After months of troubling news on inflation, the tide seems to have turned. Increases in the broad price indexes are easing, and the outlook for important components is more constructive. Energy costs have dropped, and supply chains have healed. Monetary and fiscal policy are working together to bring supply and demand into closer alignment.
One area where inflation continues to concern central bankers is services. Output in developed economies is dominated by services; in the United States, for example, they account for well over 70% of gross domestic product (GDP). The key ingredient in the provision of services is labor, which has been in short supply. In these areas, rising wages could continue to pressure prices.
The Federal Reserve has placed particular focus on what it calls “core services,” which exclude housing and energy-related categories. Prices for this collection have escalated by more than 6% over the past twelve months, and have barely tapered from their peaks.
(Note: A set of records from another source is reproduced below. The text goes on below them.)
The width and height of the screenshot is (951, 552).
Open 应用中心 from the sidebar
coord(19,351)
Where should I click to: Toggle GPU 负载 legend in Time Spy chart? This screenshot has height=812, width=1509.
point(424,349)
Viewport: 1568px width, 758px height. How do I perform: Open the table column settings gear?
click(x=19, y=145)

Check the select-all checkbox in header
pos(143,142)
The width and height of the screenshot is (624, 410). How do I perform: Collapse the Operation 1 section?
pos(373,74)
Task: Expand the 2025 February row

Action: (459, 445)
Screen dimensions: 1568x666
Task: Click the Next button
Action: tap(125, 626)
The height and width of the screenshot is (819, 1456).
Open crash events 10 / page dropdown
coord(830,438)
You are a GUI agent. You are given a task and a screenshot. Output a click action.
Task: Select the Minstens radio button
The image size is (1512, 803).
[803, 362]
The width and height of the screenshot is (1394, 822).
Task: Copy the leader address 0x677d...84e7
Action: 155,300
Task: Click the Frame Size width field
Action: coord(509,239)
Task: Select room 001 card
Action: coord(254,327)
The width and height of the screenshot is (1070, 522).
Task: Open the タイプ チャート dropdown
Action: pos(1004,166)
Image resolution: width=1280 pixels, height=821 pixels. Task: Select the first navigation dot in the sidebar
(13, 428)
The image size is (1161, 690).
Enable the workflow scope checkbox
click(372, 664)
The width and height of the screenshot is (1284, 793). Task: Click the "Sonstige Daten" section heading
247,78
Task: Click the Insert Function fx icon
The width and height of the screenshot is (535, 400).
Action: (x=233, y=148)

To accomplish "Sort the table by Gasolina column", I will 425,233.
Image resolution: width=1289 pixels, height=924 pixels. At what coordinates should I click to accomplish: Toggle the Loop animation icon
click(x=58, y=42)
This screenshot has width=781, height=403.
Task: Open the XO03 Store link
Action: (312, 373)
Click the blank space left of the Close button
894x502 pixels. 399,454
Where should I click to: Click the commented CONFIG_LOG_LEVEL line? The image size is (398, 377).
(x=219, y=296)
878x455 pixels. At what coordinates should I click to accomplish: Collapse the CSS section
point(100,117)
Associated with that, wages in some key service sectors are rising by more than they are for the labor force as a whole.
The prices of services will likely moderate in the months ahead.
There is, however, reason for optimism. Travel costs like airfares, hotel rates and car rentals are all moderating or retreating. Demand has eased; families sought to enjoy their first post-pandemic vacations and holidays, but are expected to be a bit more conservative going forward. For that reason, pricing power has diminished, breaking the link with wages. Further, immigration to the United States has returned to its pre-pandemic pace. Newcomers often take jobs in basic services like home health care and hospitality; pay increases in these industries have moderated.